▶ Task prompt: Please write out, word for word, everything from the line containing "The width and" down to the last line, leaving the pictures out of your answer.

▶ Data provided:
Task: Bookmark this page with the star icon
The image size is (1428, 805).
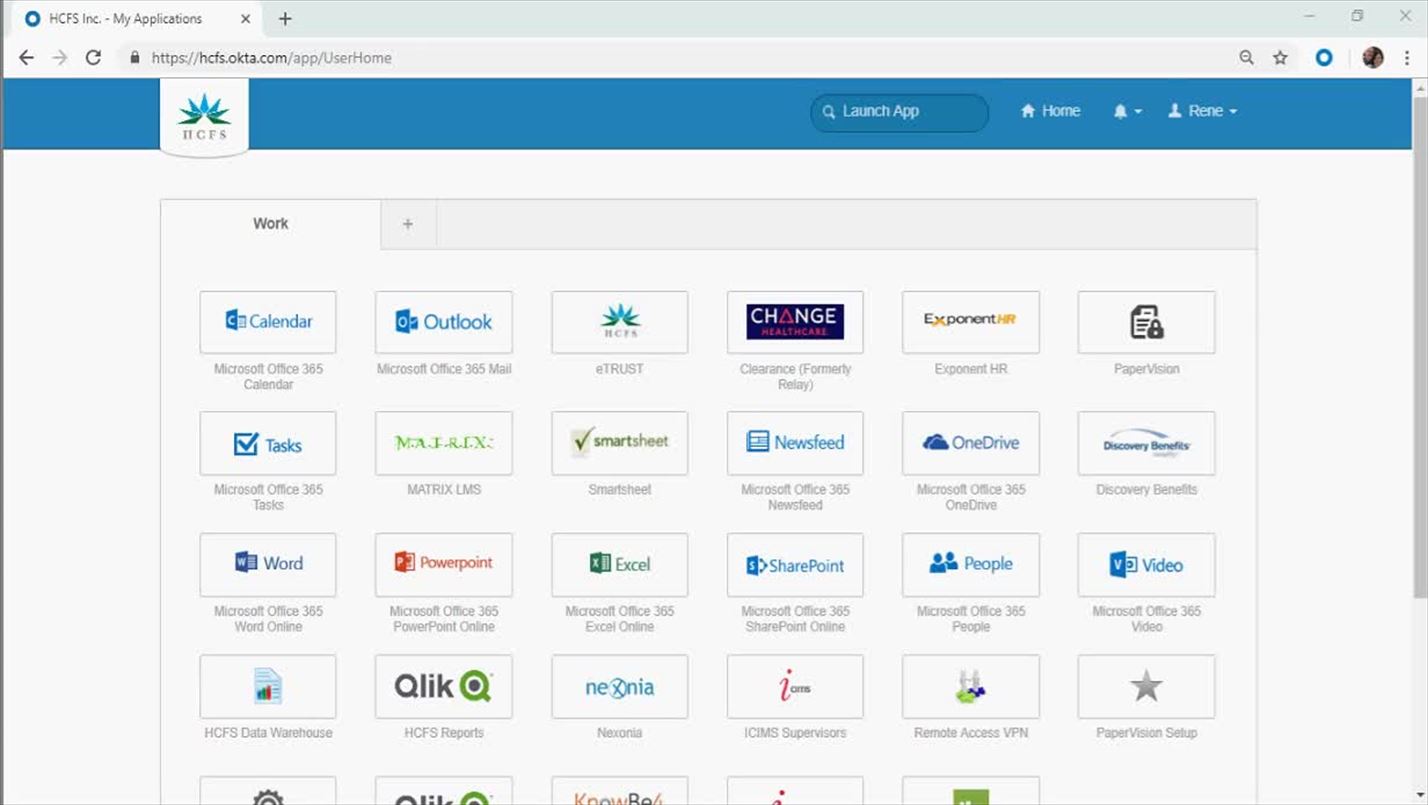Action: (x=1280, y=58)
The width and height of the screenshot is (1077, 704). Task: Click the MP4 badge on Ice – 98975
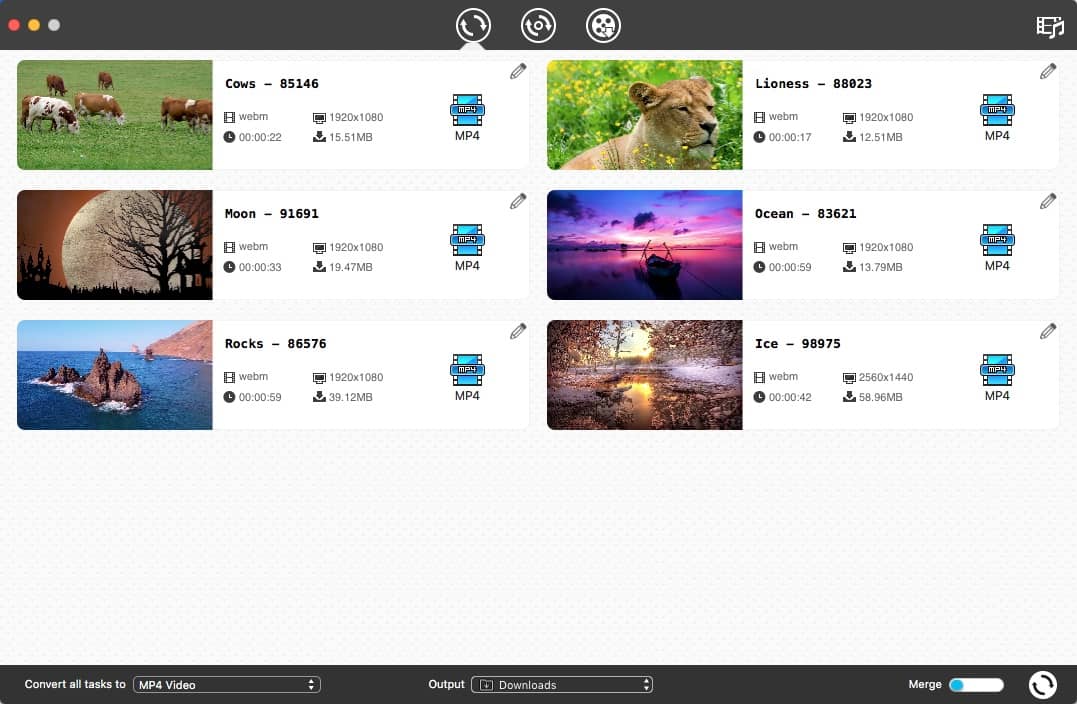click(x=997, y=370)
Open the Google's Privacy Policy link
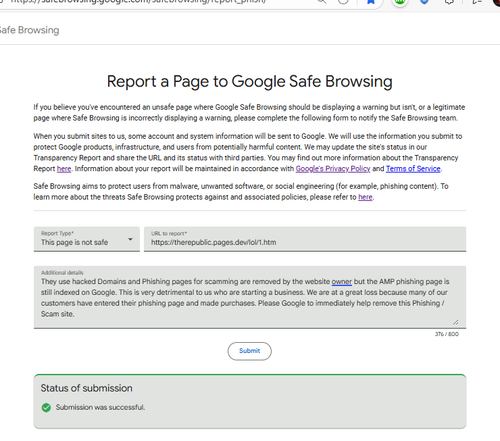 click(333, 169)
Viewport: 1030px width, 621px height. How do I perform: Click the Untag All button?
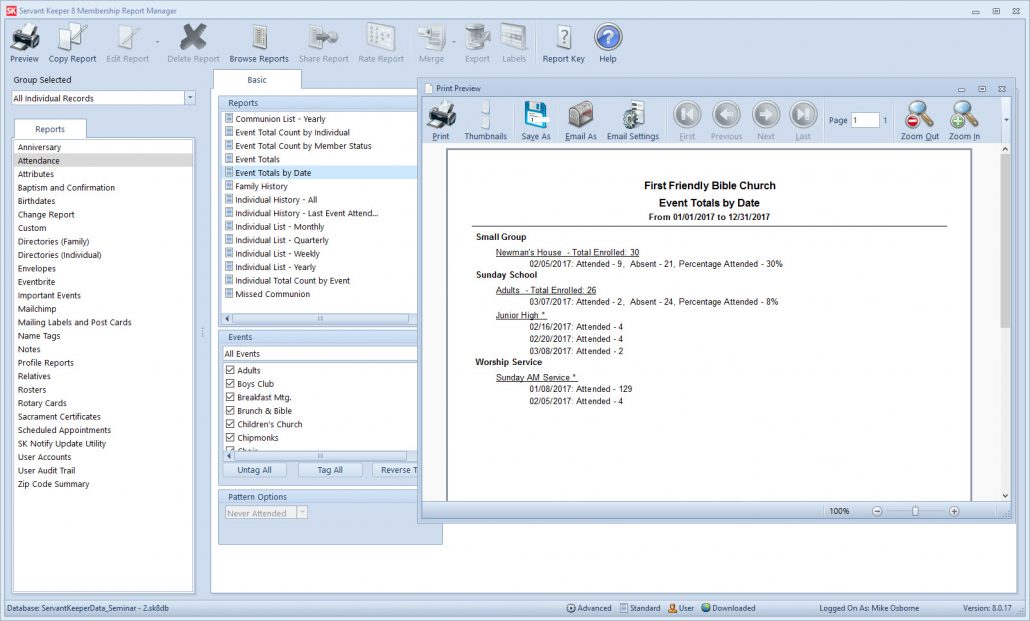click(254, 469)
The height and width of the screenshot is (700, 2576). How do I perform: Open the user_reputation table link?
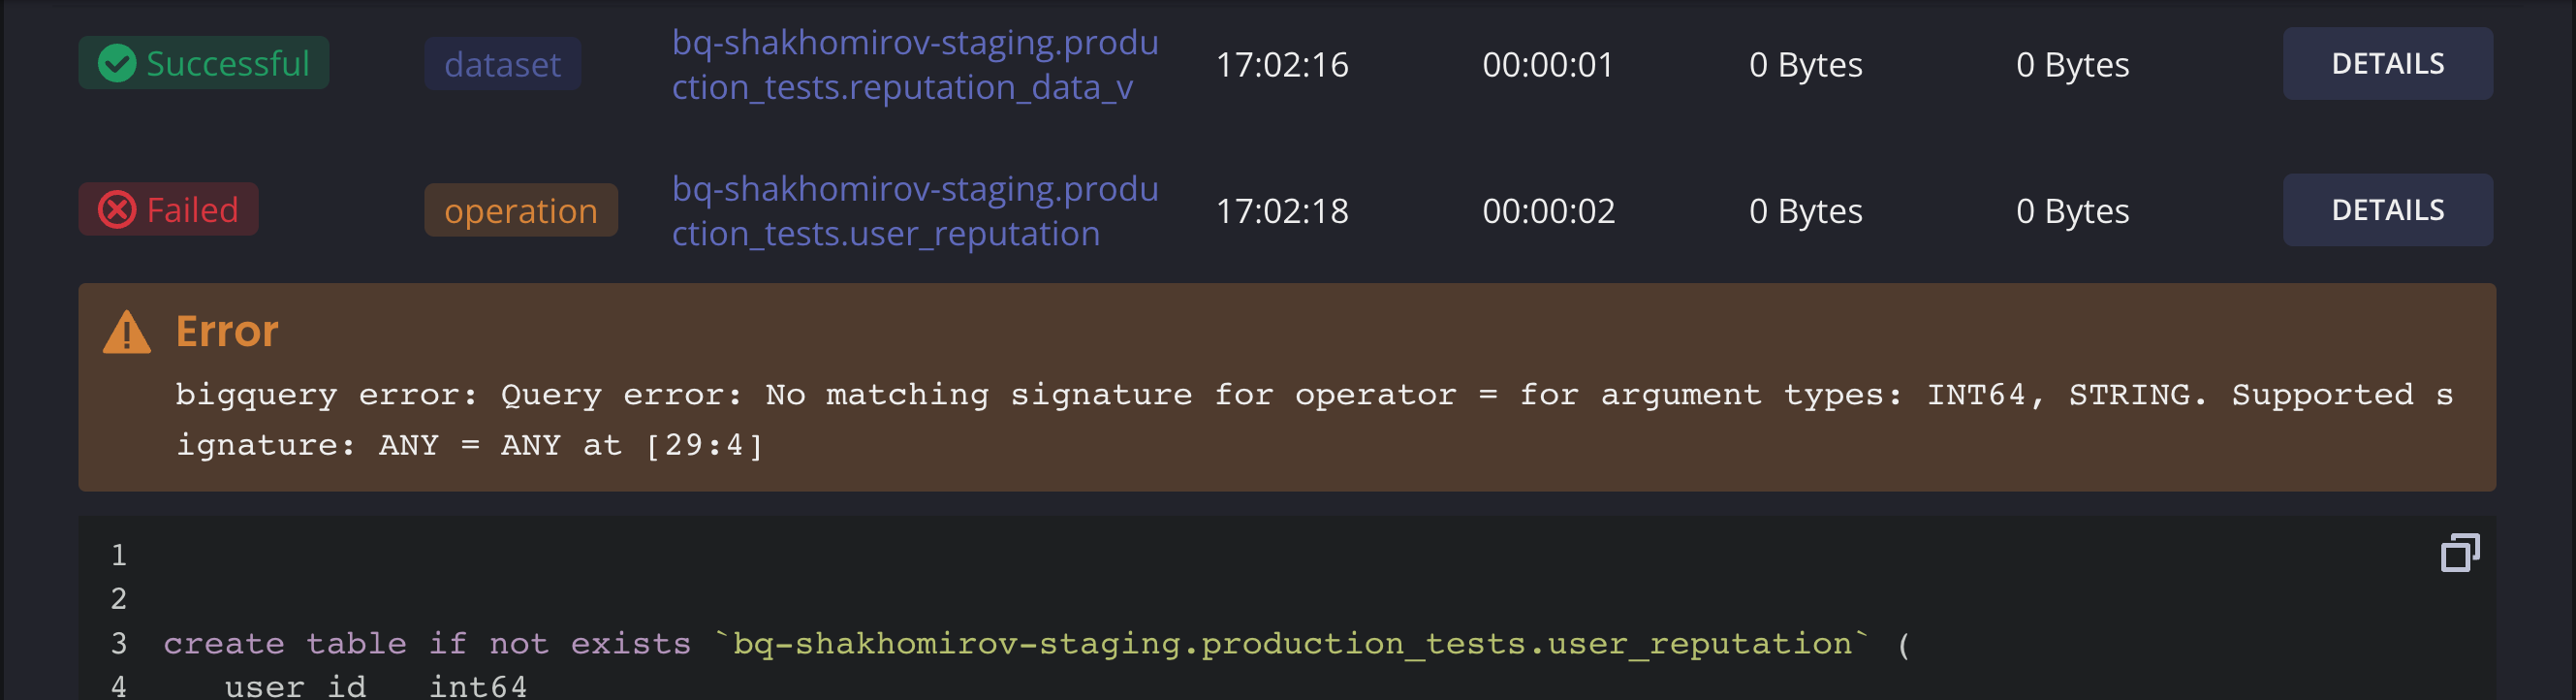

▶ Written solution:
The width and height of the screenshot is (1077, 704). Task: Click the MP4 badge on Ice – 98975
click(x=997, y=370)
Open the Google's Privacy Policy link
 click(333, 169)
Viewport: 1030px width, 621px height. How do I perform: Click the Untag All button?
click(254, 469)
The height and width of the screenshot is (700, 2576). How do I perform: Open the user_reputation table link?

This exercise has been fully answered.